We also used clinicopathological characterization in this study. As we expected, the cases in the TCGA cohort with higher risk scores had worse outcomes, including more metastatic lesions, more regional lymph node involvement, higher-grade tumors, more advanced tumor stage, and larger primary lesions and involved areas. This indicates that our signature is powerful in predicting the extent of tumor progression. Our results also show that the tumor microenvironment in patients with lower risk scores is more likely to contain CD8 T cells and activated dendritic cells and less likely to contain M2 macrophages. CD8+ T cells play a crucial role in the regulation of immune functions such as immune surveillance of tumor cells (26), and dendritic cells are needed for generation of antitumor immunity (27). The macrophage immune mechanism involves activated M1 and M2 macrophages and angiogenic and immunosuppressive molecules that inhibit the immune response to tumor cells (28). To evaluate whether our signature shows promise in predicting patient response to ICIs, we calculated TIDE scores for the high-risk and low-risk groups. The TIDE score reflects tumor immune escape in the context of different cytotoxic T lymphocyte levels and has been widely used to predict disease outcome in patients who have been treated with ICIs (29, 30). Patients with higher risk scores generally have higher TIDE scores, indicating that they are more vulnerable to immune dysfunction and escape. A number of recently published articles focusing on pyroptosis in bladder cancer also noted that OS, clinical outcome, and response to immunotherapy in bladder cancer patients with high cuproptosis risk were significantly worse than those in the low-risk group. These results are consistent with our results and suggest that copper metabolism, and even pyroptosis, should be considered when devising personalized treatment for patients with bladder cancer (1, 31).
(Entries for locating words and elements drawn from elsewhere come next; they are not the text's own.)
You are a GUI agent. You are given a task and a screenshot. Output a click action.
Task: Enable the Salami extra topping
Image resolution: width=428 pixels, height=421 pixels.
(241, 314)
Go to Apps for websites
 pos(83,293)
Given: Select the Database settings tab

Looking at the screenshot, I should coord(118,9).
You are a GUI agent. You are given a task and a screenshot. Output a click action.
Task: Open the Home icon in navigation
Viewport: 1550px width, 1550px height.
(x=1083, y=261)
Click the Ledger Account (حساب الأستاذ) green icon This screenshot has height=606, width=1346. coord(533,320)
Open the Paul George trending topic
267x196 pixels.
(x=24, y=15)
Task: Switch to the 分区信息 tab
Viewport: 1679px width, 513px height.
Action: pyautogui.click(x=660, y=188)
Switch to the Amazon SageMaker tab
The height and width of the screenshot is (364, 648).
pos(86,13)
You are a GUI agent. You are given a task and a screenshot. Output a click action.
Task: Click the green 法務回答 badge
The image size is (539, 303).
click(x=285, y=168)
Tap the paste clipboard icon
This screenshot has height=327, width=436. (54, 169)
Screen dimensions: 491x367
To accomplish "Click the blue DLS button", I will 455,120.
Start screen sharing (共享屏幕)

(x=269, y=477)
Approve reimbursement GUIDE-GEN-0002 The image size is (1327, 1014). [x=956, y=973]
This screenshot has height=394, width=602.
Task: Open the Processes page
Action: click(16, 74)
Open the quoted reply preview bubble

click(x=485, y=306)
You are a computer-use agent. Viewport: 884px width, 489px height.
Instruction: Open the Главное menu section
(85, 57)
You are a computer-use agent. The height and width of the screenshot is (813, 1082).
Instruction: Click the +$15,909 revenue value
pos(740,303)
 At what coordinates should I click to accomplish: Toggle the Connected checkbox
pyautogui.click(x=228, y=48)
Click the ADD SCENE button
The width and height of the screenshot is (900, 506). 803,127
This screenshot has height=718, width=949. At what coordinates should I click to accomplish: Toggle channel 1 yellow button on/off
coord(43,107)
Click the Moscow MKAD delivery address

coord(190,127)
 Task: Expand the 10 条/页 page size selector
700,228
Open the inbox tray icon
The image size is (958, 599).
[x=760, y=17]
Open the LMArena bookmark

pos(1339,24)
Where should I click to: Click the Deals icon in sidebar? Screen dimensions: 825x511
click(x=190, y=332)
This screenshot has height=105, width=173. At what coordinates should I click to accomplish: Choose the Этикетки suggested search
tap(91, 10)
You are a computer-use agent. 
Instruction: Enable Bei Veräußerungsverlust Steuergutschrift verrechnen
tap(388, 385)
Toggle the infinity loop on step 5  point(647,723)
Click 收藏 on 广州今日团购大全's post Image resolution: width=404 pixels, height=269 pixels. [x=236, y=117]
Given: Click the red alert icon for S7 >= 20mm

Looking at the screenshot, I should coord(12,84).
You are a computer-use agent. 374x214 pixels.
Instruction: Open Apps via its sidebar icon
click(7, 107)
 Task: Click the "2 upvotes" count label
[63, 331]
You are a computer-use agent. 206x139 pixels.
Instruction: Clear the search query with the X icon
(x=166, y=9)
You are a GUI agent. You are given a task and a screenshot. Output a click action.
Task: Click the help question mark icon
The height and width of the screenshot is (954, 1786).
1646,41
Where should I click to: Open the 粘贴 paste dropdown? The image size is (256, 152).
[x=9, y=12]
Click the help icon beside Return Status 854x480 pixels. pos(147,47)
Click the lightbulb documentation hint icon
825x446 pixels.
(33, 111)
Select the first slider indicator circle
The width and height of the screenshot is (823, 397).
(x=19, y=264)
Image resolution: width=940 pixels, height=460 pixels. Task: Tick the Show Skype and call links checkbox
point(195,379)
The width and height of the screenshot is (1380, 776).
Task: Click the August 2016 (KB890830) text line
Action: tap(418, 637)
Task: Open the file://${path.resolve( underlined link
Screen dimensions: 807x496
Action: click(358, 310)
To our surprise, the results of our study revealed that chemotherapy and target drug sensitivity differed in the high- and low-risk groups. Patients with lower risk scores tend to be more sensitive to most chemotherapeutic and targeted agents, such as gemcitabine, vincristine, and sorafenib. In contrast, patients in the high-risk group were more sensitive to cisplatin. Cisplatin can be used as a first-line agent in the treatment of bladder cancer, and its use considerably reduces the risk of bladder cancer-induced death (32). Gemcitabine, a commonly used intravesical chemotherapeutic drug, has significant efficacy and value in reducing the recurrence of non-muscle-invasive bladder cancer (33). Sorafenib is a multikinase inhibitor that inhibits tumor growth mainly through its anti-angiogenic effect, and a previous study showed that it has an inhibitory effect on the proliferation of human bladder cancer cell lines (34, 35). “OncoPredict” is a widely accepted R package that is used to predict drug responses based on gene expression levels. The drug sensitivities of the patients in our study were consistent with the patients’ risk scores after analysis of the 17 gene expression levels using “oncoPredict”, suggesting that the signature may help predict drug responses in the clinic.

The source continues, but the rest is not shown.